● **TASK PROMPT**: Starting at the line that contains "[AFM26_Ad_300x300 (1)] (659, 2081)", copy every line through the end of the listing below exactly, and copy nothing else.

● **THE DATA**:
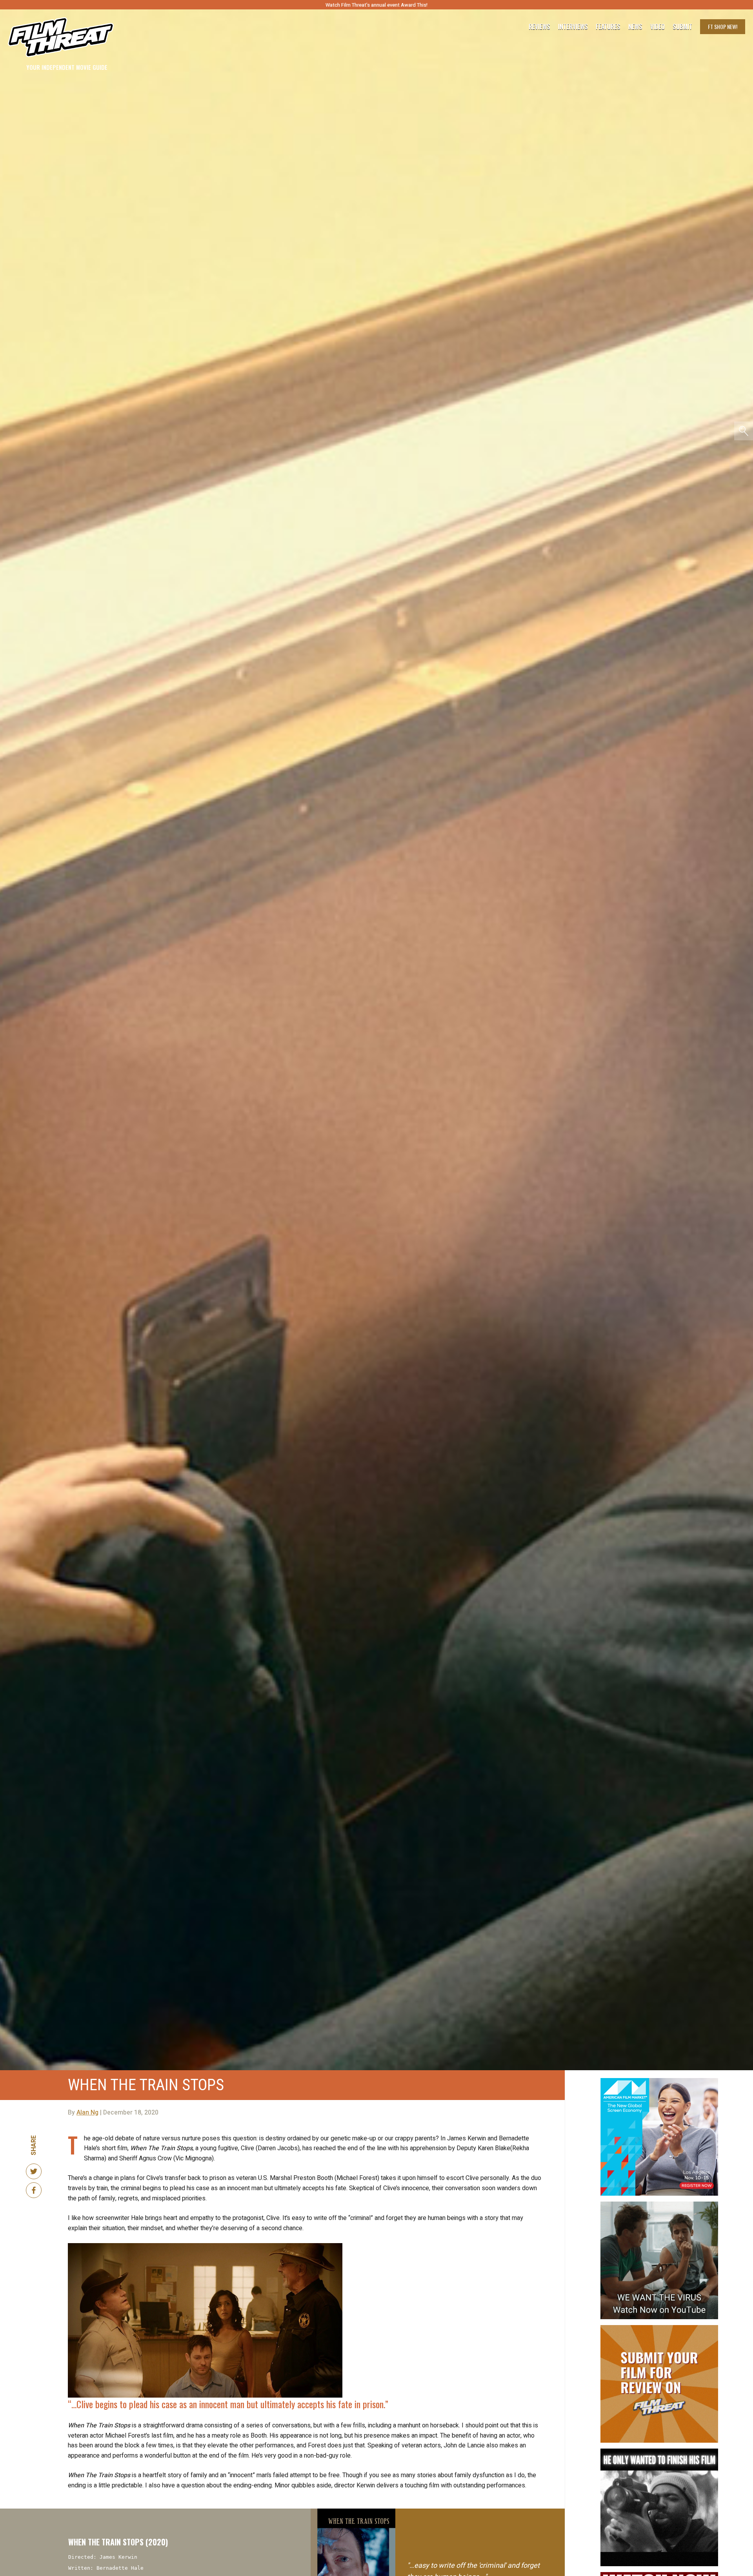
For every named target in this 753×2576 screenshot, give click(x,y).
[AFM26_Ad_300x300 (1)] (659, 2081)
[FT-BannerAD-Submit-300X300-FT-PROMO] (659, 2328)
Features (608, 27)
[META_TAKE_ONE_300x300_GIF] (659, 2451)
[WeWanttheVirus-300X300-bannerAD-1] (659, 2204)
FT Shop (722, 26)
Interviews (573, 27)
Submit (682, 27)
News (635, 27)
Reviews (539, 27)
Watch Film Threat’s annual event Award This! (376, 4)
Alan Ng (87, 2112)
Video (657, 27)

● **ANSWER TO THE PROBLEM**:
[AFM26_Ad_300x300 (1)] (659, 2081)
[FT-BannerAD-Submit-300X300-FT-PROMO] (659, 2328)
Features (608, 27)
[META_TAKE_ONE_300x300_GIF] (659, 2451)
[WeWanttheVirus-300X300-bannerAD-1] (659, 2204)
FT Shop (722, 26)
Interviews (573, 27)
Submit (682, 27)
News (635, 27)
Reviews (539, 27)
Watch Film Threat’s annual event Award This! (376, 4)
Alan Ng (87, 2112)
Video (657, 27)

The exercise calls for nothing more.